Jie Bai et al. Gene.

Abstract

Plasmid-mediated transfer of drug-resistance genes among various bacterial species is considered one of the most important mechanisms for the spread of multidrug resistance. To gain insights into the evolution of gene organization and antimicrobial resistance in clinical bacterial samples, a complete plasmid genome of Klebsiella pneumoniae pKF3-140 is determined, which has a circular chromosome of 147,416bp in length. Among the 203 predicted genes, 142 have function assignment and about 50 appear to be involved in plasmid replication, maintenance, conjugative transfer, iron acquisition and transport, and drug resistance. Extensive comparative genomic analyses revealed that pKF3-140 exhibits a rather low sequence similarity and structural conservation with other reported K. pneumoniae plasmids. In contrast, the overall organization of pKF3-140 is highly similar to Escherichia coli plasmids p1ESCUM and pUTI89, which indicates the possibility that K. pneumoniae pKF3-140 may have a potential origin in E. coli.

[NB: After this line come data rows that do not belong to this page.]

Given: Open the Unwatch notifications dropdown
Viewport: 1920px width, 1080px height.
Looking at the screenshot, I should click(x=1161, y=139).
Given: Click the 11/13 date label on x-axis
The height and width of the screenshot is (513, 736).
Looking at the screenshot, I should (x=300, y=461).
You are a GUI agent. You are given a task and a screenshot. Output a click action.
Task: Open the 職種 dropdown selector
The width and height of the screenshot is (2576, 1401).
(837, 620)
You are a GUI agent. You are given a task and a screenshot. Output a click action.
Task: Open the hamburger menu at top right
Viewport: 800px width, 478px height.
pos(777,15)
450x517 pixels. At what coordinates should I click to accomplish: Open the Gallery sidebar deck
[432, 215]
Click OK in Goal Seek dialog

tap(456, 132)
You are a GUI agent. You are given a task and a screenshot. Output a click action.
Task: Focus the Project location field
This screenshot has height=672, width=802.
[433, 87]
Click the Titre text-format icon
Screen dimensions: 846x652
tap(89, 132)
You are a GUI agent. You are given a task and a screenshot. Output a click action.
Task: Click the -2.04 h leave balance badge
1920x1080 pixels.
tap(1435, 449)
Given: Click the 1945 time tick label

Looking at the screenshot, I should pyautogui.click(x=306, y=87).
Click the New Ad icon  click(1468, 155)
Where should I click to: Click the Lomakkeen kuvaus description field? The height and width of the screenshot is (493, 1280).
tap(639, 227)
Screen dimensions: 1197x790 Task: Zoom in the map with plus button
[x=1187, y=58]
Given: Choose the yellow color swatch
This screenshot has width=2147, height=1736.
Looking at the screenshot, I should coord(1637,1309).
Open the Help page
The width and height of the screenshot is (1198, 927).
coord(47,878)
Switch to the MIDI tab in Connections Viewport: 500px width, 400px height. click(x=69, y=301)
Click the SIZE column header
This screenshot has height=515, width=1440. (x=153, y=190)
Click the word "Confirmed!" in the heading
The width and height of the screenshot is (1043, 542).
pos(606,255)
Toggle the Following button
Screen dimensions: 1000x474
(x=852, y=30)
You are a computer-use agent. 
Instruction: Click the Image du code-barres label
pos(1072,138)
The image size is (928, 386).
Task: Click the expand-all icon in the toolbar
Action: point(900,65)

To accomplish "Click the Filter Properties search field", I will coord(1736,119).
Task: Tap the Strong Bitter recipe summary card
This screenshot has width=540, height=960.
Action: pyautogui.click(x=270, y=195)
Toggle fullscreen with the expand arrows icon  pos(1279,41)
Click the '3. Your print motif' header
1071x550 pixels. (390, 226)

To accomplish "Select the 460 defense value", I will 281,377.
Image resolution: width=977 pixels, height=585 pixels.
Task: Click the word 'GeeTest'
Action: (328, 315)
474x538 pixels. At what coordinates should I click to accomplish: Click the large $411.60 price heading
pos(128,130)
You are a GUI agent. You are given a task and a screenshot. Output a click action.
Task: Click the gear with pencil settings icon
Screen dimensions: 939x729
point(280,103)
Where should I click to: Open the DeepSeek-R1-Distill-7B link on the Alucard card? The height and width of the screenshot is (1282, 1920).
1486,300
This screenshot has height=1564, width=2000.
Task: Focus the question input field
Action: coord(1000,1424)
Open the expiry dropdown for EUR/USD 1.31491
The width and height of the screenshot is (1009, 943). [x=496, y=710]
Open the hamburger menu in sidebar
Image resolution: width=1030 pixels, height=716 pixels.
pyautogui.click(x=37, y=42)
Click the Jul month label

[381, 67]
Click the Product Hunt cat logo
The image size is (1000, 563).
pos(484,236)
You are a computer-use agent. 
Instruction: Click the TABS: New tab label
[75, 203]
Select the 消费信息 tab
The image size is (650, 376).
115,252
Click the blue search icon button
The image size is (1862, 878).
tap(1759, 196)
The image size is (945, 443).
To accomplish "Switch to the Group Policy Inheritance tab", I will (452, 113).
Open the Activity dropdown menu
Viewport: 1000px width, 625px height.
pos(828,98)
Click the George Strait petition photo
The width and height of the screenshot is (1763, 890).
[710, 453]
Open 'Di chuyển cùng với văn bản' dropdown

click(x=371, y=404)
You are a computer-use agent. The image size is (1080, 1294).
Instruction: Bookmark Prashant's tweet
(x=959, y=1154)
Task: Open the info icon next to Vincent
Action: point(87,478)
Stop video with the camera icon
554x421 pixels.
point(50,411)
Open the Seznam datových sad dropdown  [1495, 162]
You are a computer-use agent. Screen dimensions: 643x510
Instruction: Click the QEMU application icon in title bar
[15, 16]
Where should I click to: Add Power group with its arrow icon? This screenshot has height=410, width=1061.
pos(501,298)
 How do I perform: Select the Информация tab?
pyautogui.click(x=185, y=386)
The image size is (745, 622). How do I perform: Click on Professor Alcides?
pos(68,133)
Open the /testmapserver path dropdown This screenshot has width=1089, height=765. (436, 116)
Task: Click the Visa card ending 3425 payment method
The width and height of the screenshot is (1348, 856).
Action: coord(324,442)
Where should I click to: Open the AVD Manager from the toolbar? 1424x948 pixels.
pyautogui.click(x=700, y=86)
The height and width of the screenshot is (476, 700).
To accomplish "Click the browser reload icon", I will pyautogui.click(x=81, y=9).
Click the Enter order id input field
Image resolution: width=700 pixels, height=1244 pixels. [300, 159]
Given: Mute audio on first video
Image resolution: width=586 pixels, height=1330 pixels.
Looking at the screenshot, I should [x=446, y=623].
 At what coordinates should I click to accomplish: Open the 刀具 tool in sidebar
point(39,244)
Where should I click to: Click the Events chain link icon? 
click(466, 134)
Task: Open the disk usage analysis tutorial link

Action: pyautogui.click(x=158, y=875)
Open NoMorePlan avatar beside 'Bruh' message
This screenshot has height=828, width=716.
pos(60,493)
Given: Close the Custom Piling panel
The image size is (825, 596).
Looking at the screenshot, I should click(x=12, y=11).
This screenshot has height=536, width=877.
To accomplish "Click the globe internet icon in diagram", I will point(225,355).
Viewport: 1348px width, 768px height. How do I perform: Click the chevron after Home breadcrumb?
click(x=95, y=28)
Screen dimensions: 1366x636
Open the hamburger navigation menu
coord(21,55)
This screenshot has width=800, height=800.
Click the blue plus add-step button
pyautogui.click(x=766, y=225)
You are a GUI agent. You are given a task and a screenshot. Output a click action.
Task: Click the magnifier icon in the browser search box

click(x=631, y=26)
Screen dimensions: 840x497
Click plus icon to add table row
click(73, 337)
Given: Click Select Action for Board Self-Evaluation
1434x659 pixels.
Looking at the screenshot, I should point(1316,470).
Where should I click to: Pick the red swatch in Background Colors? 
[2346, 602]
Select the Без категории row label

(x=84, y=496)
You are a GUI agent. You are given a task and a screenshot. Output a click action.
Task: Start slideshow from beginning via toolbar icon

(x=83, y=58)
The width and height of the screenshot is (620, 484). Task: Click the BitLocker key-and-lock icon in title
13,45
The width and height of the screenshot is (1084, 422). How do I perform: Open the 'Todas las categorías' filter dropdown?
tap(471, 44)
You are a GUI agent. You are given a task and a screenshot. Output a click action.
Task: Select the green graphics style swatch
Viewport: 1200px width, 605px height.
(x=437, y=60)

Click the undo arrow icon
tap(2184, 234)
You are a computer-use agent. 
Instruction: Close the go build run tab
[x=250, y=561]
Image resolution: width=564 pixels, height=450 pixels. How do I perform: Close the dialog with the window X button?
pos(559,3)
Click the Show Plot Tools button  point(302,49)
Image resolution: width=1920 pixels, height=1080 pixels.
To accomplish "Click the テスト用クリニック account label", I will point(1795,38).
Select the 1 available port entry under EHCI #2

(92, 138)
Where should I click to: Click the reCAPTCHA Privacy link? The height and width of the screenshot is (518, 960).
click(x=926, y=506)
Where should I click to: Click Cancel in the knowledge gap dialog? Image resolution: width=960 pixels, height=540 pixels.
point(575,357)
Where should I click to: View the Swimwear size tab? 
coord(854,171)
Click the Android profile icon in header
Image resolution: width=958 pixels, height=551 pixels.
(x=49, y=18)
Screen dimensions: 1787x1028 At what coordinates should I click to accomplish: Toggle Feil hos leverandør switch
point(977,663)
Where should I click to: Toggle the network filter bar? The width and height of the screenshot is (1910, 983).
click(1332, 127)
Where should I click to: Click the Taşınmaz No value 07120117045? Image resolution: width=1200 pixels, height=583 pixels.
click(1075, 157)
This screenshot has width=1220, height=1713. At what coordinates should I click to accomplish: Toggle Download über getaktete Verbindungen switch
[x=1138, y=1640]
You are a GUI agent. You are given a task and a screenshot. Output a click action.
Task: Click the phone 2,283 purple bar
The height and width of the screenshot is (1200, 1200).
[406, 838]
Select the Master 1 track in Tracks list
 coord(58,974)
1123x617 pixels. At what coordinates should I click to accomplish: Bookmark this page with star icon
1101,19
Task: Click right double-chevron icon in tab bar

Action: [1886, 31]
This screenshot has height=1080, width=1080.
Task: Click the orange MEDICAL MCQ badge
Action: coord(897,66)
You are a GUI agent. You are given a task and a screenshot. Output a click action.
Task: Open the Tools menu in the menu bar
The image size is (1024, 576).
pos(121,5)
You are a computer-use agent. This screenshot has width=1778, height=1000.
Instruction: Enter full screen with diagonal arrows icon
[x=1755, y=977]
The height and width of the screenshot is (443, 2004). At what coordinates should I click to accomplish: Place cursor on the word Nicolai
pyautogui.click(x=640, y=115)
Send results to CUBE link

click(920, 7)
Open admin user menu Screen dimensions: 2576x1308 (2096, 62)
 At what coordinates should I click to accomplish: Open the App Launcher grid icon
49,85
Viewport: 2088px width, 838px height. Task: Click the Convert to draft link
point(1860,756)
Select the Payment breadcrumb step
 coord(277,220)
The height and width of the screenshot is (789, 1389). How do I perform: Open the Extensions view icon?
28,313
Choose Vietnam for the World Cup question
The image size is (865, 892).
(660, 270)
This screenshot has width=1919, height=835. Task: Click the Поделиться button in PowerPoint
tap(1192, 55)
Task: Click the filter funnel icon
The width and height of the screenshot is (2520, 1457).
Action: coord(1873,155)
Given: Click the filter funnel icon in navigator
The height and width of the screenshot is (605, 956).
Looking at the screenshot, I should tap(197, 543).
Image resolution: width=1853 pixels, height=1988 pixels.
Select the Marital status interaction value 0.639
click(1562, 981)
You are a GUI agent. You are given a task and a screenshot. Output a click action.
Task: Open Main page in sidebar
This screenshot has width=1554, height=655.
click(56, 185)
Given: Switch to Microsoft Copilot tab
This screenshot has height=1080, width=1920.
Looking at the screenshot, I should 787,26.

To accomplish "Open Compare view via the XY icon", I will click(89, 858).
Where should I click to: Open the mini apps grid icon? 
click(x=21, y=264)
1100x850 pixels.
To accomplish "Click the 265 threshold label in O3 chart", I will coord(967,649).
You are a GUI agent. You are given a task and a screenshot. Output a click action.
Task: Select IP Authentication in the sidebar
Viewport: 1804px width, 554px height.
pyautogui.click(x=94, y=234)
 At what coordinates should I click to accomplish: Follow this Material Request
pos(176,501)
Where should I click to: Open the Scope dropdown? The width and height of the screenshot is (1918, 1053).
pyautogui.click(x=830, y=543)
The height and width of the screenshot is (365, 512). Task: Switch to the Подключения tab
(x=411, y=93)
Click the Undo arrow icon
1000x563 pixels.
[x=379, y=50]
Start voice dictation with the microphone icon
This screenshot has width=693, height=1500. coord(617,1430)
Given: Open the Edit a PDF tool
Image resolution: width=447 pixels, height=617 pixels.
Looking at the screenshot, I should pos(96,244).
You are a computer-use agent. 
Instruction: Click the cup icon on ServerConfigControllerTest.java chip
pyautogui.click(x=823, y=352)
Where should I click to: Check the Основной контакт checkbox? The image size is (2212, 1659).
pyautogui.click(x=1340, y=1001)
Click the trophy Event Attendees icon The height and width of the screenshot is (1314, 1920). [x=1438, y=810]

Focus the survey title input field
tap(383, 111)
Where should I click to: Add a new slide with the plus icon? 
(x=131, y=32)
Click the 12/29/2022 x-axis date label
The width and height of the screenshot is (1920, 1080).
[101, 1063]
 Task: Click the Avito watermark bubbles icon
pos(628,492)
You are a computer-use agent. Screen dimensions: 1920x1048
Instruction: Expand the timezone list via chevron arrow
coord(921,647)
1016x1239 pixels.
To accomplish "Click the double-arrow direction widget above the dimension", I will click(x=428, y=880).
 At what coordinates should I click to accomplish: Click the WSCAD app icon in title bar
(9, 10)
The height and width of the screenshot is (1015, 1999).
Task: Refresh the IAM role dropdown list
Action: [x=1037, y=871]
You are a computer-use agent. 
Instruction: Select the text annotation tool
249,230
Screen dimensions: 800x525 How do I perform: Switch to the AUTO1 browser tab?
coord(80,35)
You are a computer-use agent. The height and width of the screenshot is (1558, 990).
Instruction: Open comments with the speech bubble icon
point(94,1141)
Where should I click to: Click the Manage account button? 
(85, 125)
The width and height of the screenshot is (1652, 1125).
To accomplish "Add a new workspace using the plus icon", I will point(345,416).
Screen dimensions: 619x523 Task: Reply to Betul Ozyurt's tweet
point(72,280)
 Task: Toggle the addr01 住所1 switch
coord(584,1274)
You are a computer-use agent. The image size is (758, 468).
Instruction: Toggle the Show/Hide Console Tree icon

Meanwhile, interestingly, several drug resistant genes show high similarity to the plasmid pU302L in Salmonella enterica serovar Typhimurium U302 strain G8430 and the plasmid pK245 in K. pneumoniae. This mosaic pattern of sequence similarities suggests that pKF3-140 might have arisen from E. coli and acquired the resistance genes from a variety of enteric bacteria and underscores the importance of a further understanding of horizontal gene transfer among enteric bacteria.